Außergewöhnliche Belastung: Neue Rechenregeln laut Bundesfinanzhof

Einige private Ausgaben, die zwangsläufig und notwendig sind, dürfen als außergewöhnliche Belastungen in der Steuererklärung ansetzt werden.

Dazu gehören u. a. Krankheitskosten, Aufwendungen für Hilfsmittel (z. B. Brillen, Prothesen, Zahnersatz …) oder Bestattungen. Für auswärts wohnende Kinder in Ausbildung und Menschen mit Behinderung gibt es einen pauschalen Freibetrag.
Ob sich die außergewöhnliche Belastung überhaupt steuersparend auswirkt, hängt von Einkommen, Familienstand und Kinderzahl ab. Denn auf der Grundlage dieser Faktoren wird die individuell zumutbare Belastung ermittelt.

Gesetzlich geregelt sind die außergewöhnlichen Belastungen in § 33 Einkommensteuergesetz (EStG)

In einem jetzt veröffentlichten Urteil (Az. VI R 75/14)  hat der Bundesfinanzhof  (BFH) klar gestellt, dass die außergewöhnliche Belastung seit Jahrzehnten falsch berechnet wird.
(„… Leitsätze: 1. Abweichend von der bisherigen (durch die Rechtsprechung gebilligten) Verwaltungsauffassung, wonach sich die Höhe der zumutbaren Belastung ausschließlich nach dem höheren Prozentsatz richtet, sobald der Gesamtbetrag der Einkünfte eine der in § 33 Abs. 3 Satz 1 EStG genannten Grenzen überschreitet, ist die Regelung so zu verstehen, dass nur der Teil des Gesamtbetrags der Einkünfte, der den im Gesetz genannten Grenzbetrag übersteigt, mit dem jeweils höheren Prozentsatz belastet wird….“)
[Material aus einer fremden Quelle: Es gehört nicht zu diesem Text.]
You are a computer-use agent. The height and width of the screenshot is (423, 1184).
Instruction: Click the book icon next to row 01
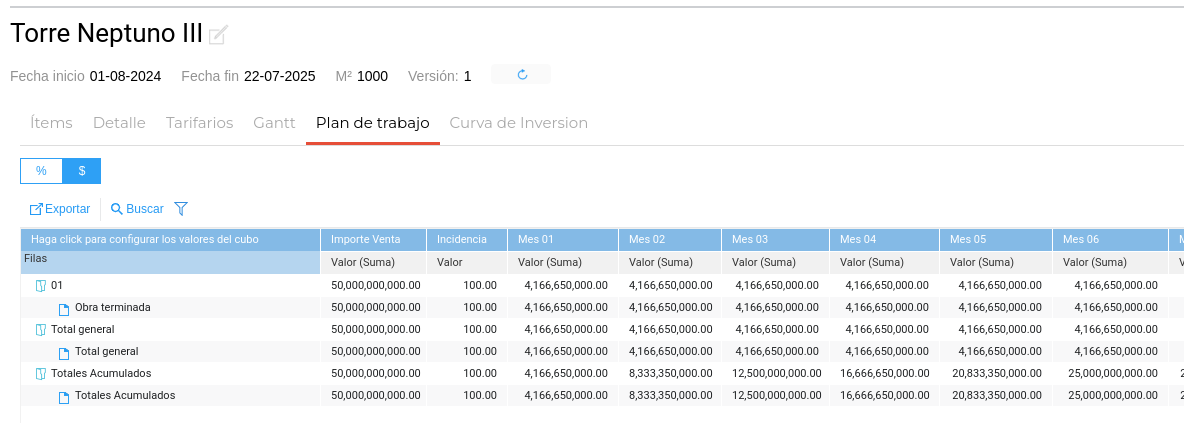41,286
Außergewöhnliche Belastung: Zumutbare Belastung muss neu berechnet werden

Der Bundesfinanzhof stellte damit klar, dass die zumutbare Belastung bei Ermittlung der abziehbaren Belastung komplett neu berechnet werden muss.
Nach dem Urteil des BFH wird jetzt also nur noch der Teil des Gesamtbetrags der Einkünfte, der den im Gesetz genannten Stufengrenzbetrag übersteigt, mit dem jeweils höheren Prozentsatz belastet. Danach erfasst z. B. der Prozentsatz für Stufe 3 nur den 51.130 € übersteigenden Teilbetrag der Einkünfte. Bislang gingen demgegenüber Finanzverwaltung und Rechtsprechung davon aus, dass sich die Höhe der zumutbaren Belastung einheitlich nach dem höheren Prozentsatz richtet, sobald der Gesamtbetrag der Einkünfte eine der in § 33 Abs. 3 Satz 1 EStG genannten Grenzen überschreitet.

Beispiel:

Ein Ehepaar mit zwei Kindern und Einkünften von 55.000 Euro beantragt in der Steuererklärung eine außergewöhnliche Belastung aufgrund selbst getragener Krankheitskosten in Höhe von 3.000 Euro.

Alte Berechnung:
Das Finanzamt ermittelt nach der geltenden Tabelle (in § 33 EStG) eine zumutbare Belastung von 2.200 Euro (= 4 % von 55.000 Euro).
Deshalb wird das zu versteuernde Einkommen des Ehepaars nur um eine außergewöhnliche Belastung in Höhe von 800 Euro gemindert (selbst getragene Krankheitskosten in Höhe von 3.000 Euro abzüglich zumutbarer Belastung in Höhe von  2.200 Euro).

Nach der neuen Methode wird die zumutbare Belastung  wie folgt ermittelt:
Selbst zu tragende Krankheitskosten
– bis 15.340 Euro:   306,80 Euro (2 % von 15.340 Euro)
– bis 51.130 Euro: 1.073,70 Euro (51.130 Euro abzüglich 15.340 Euro: 3 % von 35.790 Euro;)
– bis 55.000 Euro:   154,80 Euro (55.000 Euro abzüglich 51.130 Euro: 4 % von 3.870 Euro)
Zumutbare Belastung gesamt: 1.535,30 Euro

Demzufolge wird das zu versteuernde Einkommen des Ehepaars um eine außergewöhnliche Belastung in Höhe von 1.464,70 Euro gemindert (selbst getragene Krankheitskosten in Höhe von 3.000 Euro abzüglich zumutbarer Belastung in  Höhe von 1.535,30 Euro).